I heard the scrape of something soft squeezing through leaves and leaned around the trunk of my tree to look. A small, sk
inny wolf cocked its head and peered at me. Its yellow eyes glinted, almost glowing.
We stared each other down for several seconds, perfectly still. “There are too many of us to attack me,” I finally warned.
“I know,” it said simply.
All right then. I settled back against the tree.
We both watched the RV. In the small space between the ground and the bottom of the vehicle, I could see Victor’s and Ysabelle’s feet standing on the other side. Deeper into the trees, there was another stirring—probably the rest of the wolf’s pack, waiting for it to satisfy its curiosity and continue on with them.
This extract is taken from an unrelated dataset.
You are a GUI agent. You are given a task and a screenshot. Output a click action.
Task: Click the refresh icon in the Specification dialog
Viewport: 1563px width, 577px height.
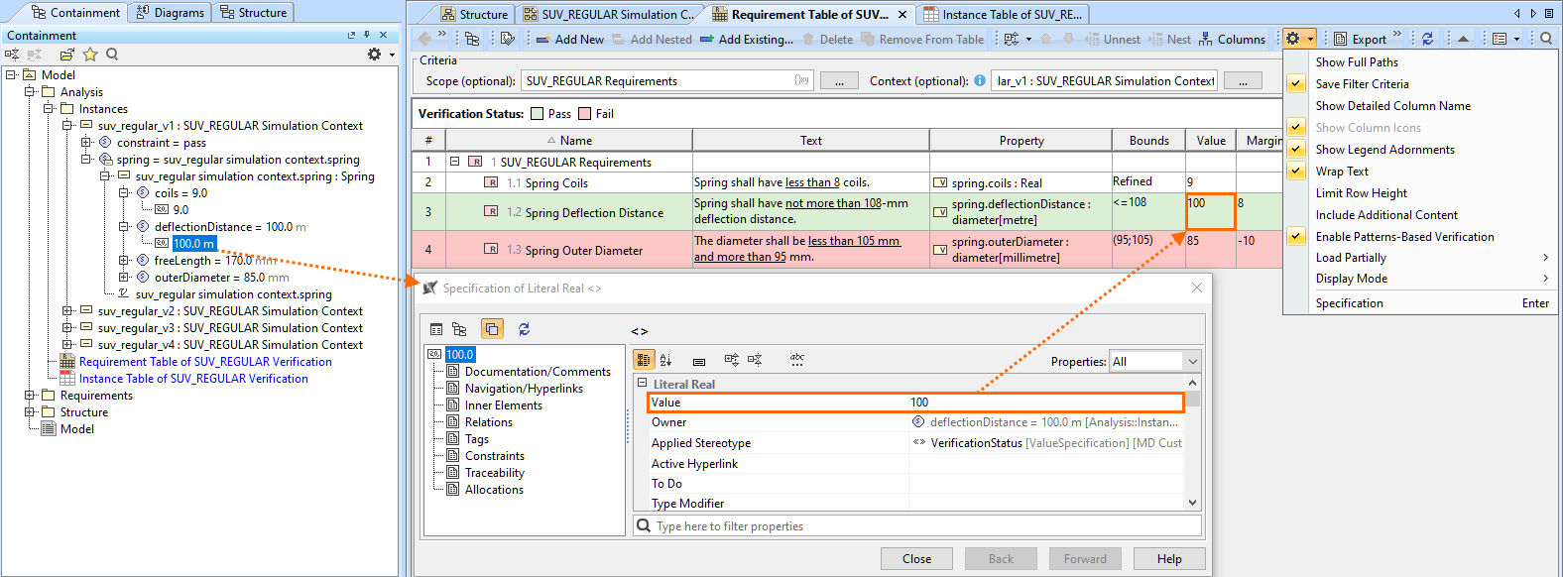[x=524, y=329]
“Are you building a den?” it asked.
“Sort of,” I said. “But when we’re finished building it, we’ll move it.”
“A moving den,” the wolf mused. “That’s very interesting.”
“Is your den here, too?” I asked.
“No, no. But this is a fine spot. Far fewer humans around than where it is now, especially if you move yours away.”
The last part caught my attention. I scooted into a crouch from my place against the tree. Where was Ursula? “You’ve seen other humans recently?”
“That way, where the warm breeze crosses the third colder breeze,” it answered, using its ears to indicate the rough direction. They swiveled, pointing independently while its head stayed still.
I didn’t know what the breezes meant, but I imagined it couldn’t be more than a few miles. Within walking distance for the wolf. “Those humans, were they wearing white?” I asked.